Brought to you by InventHelp, the site known for all types of innovative products, the Eggspress instantly makes hard-boiled eggs in a microwave or on the stove top with one major bonus: no shell.
Also, with its unique, stackable design, the Eggspress allows for the cooking of any number of eggs at a time - 6, 12 or 18 or any number in between. Or, for more egg options, the Eggspress is versatile enough that it can be used for preparing poached eggs, deviled eggs, pickled eggs, potato salad, egg salad, macaroni salad... you get the picture.
So how does it work?
First, remove the Eggspress and wash and familiarize yourself with the four parts - there are three main sections and a screw that holds them tightly together.
Then, it's time to start cooking your eggs.
Step 1: Coat the base plate with cooking spray.
Step 2: Place the middle section securely on top of the base and crack an egg (they recommend Grade A large eggs) into each of the six cavities. BE SURE that you have not placed the middle section on upside down, as I just might be able to speak from experience to say that it leads to raw egg oozing unpleasantly all over the place.
Step 3: After puncturing each egg yolk once with a toothpick (to ensure that they don't explode while cooking), snap the final plate of the Eggspress on top and be sure it locks tight. Tighten the screw in the middle and you're all set to start cooking.
Step 4: To use the conventional stove top method, just place the Eggspress in a 4-qt pan and cover with water at least one inch above it. After heating to boiling, remove the Eggspress from the heat and, keeping it covered, let is stand for 20 to 25 minutes.
I, however, wanted to test out the microwave instructions, because I felt that was what made the Eggspress extremely convenient. Using the cook times listed (they vary depending on the wattage of your microwave), I popped the Eggspress right in at 50% power (any higher might cause the eggs to be overcooked, rubbery or explode) and off it went.
Step 5: After the beep and five minutes to complete the cooking and cooling, I couldn't wait to see how my instant hard-boiled eggs turned out.
The results? Sure enough, hard-boiled eggs straight out of the microwave and without their shell. It was a little strange picking them up and not feeling the hard shell, as well as that they weren't completely round (they are flat on the one side), but they were right there and ready to eat.
For me, I think the Eggspress is really handy for the times that I haven't planned ahead and want a healthy snack that I know my girls enjoy or as a side dish to the meal that we're having. While I'm making other parts of lunch, I can quickly crack a few eggs, stick them in the microwave and not have to worry or keep track of them. After they're done and cooled, they are ready to eat immediately and no one has to wait for me to peel off the shell.

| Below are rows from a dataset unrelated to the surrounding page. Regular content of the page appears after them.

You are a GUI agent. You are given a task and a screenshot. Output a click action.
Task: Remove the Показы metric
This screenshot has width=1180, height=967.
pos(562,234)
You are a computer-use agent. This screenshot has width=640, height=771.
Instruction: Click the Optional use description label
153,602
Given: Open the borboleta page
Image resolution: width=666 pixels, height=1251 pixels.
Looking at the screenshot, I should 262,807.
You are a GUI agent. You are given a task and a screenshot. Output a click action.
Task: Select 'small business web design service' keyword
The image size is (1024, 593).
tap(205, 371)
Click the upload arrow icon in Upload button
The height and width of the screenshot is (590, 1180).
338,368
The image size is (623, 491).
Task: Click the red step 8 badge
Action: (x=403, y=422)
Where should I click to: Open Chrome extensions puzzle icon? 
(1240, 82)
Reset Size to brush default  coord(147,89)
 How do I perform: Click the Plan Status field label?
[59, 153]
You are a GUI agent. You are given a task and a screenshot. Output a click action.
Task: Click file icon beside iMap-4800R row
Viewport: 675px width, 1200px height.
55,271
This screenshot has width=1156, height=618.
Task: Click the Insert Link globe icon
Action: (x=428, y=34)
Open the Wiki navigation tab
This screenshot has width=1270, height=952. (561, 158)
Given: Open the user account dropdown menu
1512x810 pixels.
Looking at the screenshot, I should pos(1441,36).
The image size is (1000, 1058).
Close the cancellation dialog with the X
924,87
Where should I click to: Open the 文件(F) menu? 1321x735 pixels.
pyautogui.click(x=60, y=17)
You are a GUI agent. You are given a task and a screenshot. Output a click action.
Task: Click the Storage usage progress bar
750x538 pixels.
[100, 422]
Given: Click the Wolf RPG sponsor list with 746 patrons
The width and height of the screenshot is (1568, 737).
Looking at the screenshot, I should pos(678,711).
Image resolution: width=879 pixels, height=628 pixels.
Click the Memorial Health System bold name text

Plus, as the Eggspress is dishwasher-safe, so there are no pots for me to have to clean up afterward - a nice bonus. I would have liked the instructions to be a little more clear in parts (pictures would be extremely helpful) but after figuring out what to do the first time, it was no problem after that.
Considering the ease of use and the way that I can just crack the eggs in and forget about them, I think the Eggspress fulfills its goal as being a unique time-saving gadget. And as long as my taste-testers are happy, that's all that really matters to me!
Available on InventHelp, the Eggspress retails for $19.99 (plus shipping and handling).
(Other than the Eggspress I was provided from InventHelp, I was not compensated or enticed or to do this review in any way. This review is solely my honest opinion of this innovative product.)